KENDARI, KOMPAS Komisi Pemberantasan Korupsi menemukan masalah pengelolaan pertambangan di Sulawesi Tenggara. Dari total 393 izin yang dikeluarkan, hanya dua perusahaan yang benar-benar melengkapi semua persyaratan atau clear and clean.
Gubernur Sulawesi Tenggara Ali Mazi memaparkan, dari 393 perusahaan tambang yang tercatat memiliki izin usaha pertambangan (IUP), hanya 52 yang kelengkapan izinnya cukup baik. ”Itu tidak sempurna. Yang cukup sempurna cuma lima dan yang sempurna (CnC) baru dua,” kata Ali Mazi dalam rapat koordinasi dan supervisi bersama KPK di Kendari, Senin (24/6/2019). Hadir dalam kegiatan itu Wakil Ketua KPK La Ode M Syarif dan sejumlah pejabat lintas instansi.
Sertifikasi CnC merupakan syarat yang harus dipenuhi pemilik IUP. Persyaratan itu bentuk tata tertib administrasi dan wilayah tambang sekaligus menjaga agar pertambangan berjalan baik dari sisi izin, operasional, dan dampaknya.
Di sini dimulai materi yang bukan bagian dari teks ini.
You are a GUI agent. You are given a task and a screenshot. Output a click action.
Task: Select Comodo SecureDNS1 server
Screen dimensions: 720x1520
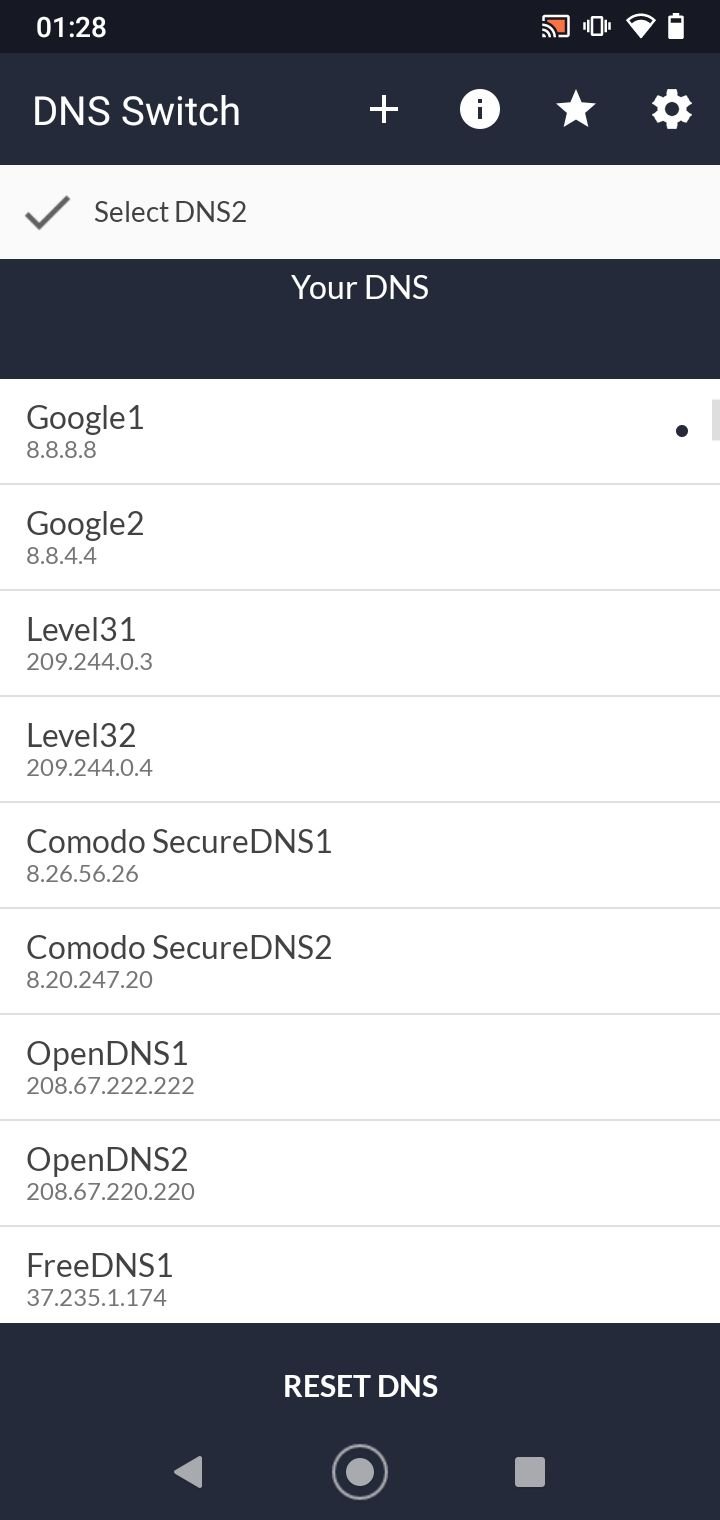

Wewenang pemberian status CnC ada di tingkat provinsi sebagai pihak yang mengeluarkan IUP.
Menurut Ali Mazi, pemprov telah mengundang perwakilan perusahaan tambang. Sekitar 200 perwakilan hadir, tetapi belum ada kelanjutan terkait hal ini. Di Sultra, kata Ali Mazi, ada masalah IUP yang luasnya melebihi luas wilayah. Belum lagi soal jaminan reklamasi dan pascatambang yang belum diserahkan ke provinsi. ”Masalah tambang ini penting sekali karena itu kami mohon dukungan KPK,” katanya.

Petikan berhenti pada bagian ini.